• MATERIAL TO PROCESS:
*** Begin section ***
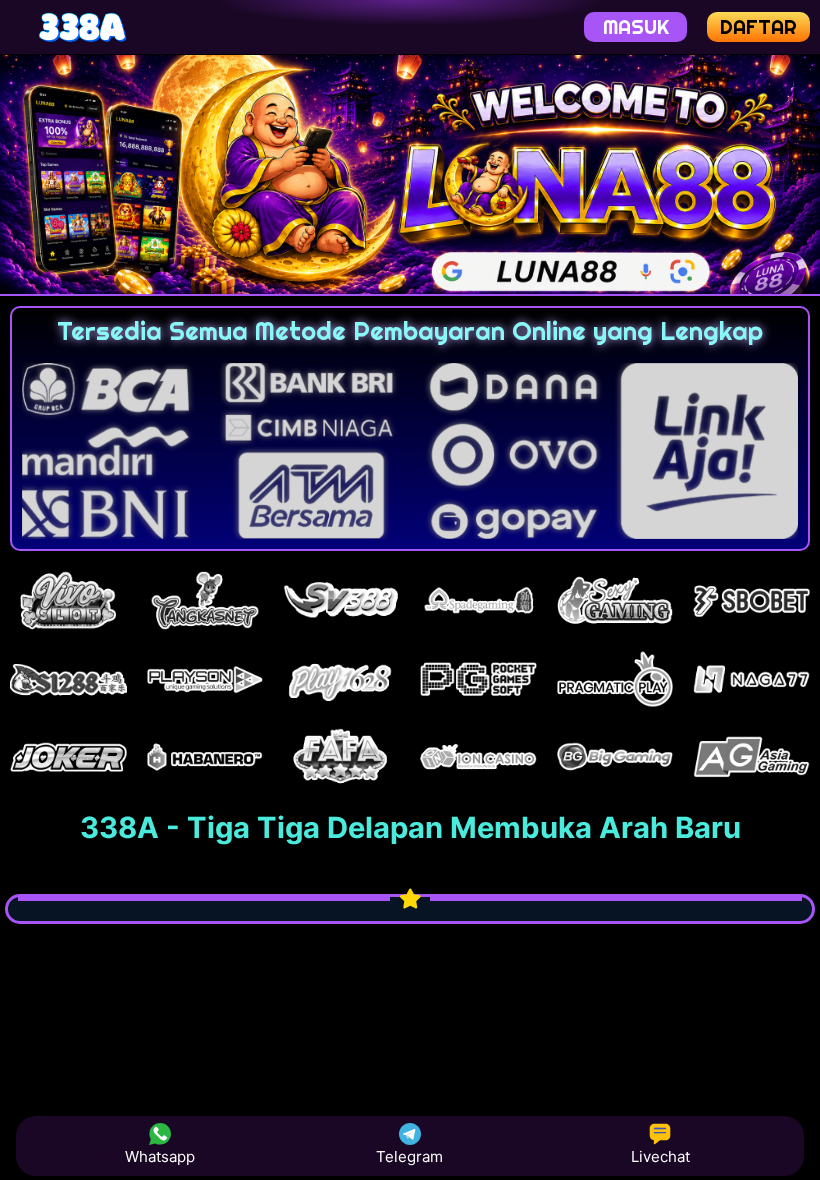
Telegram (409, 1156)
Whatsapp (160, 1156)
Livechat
*** End section ***
*** Begin section ***
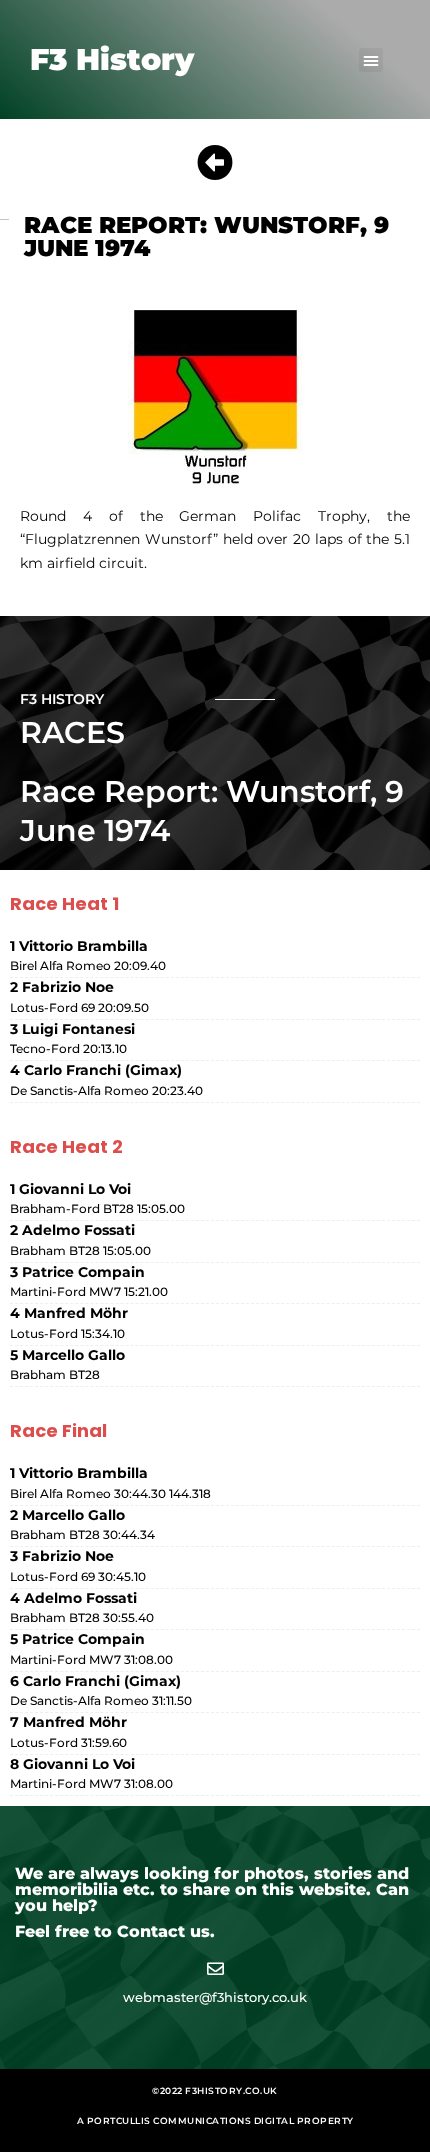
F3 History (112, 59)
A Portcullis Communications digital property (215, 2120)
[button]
*** End section ***
*** Begin section ***
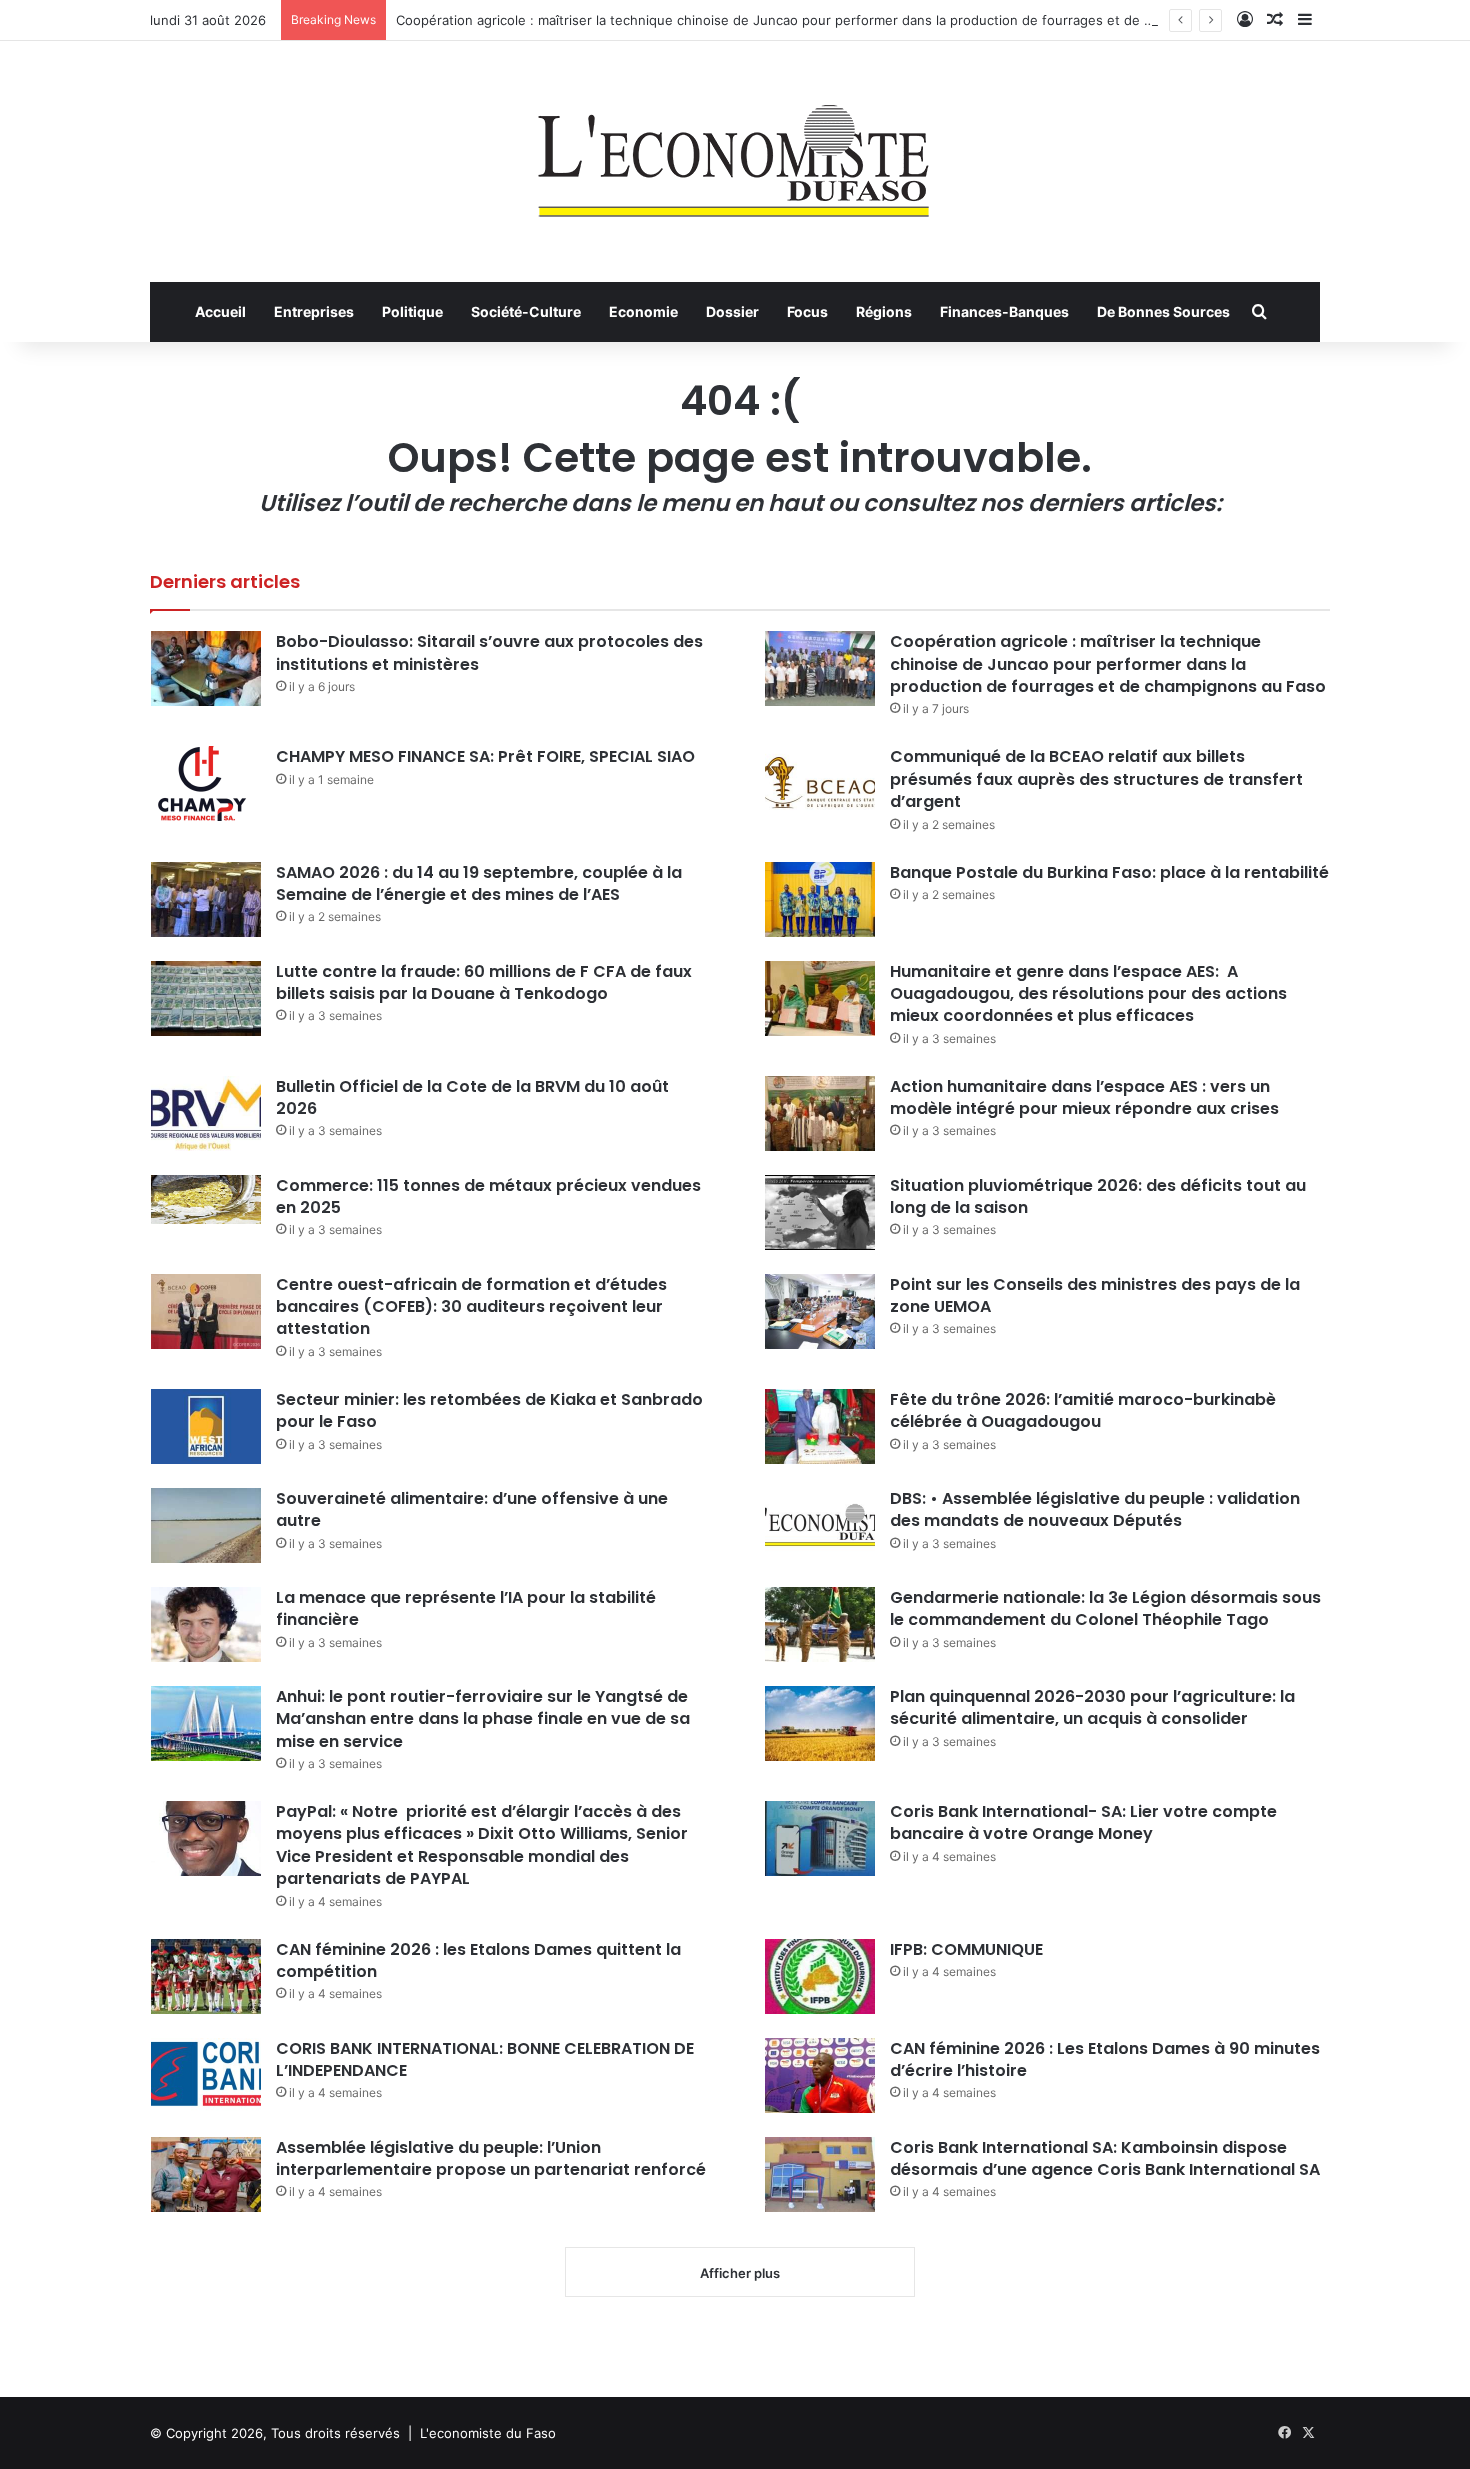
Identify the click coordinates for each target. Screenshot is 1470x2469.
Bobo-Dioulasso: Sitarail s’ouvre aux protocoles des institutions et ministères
*** End section ***
As listed above, the lines from the line with "Identify the click" to the line with "Bobo-Dioulasso: Sitarail s’ouvre" are to be echoed exactly, with both ends included and nothing added.

• ANSWER BOX:
Identify the click coordinates for each target. Screenshot is 1470x2469.
Bobo-Dioulasso: Sitarail s’ouvre aux protocoles des institutions et ministères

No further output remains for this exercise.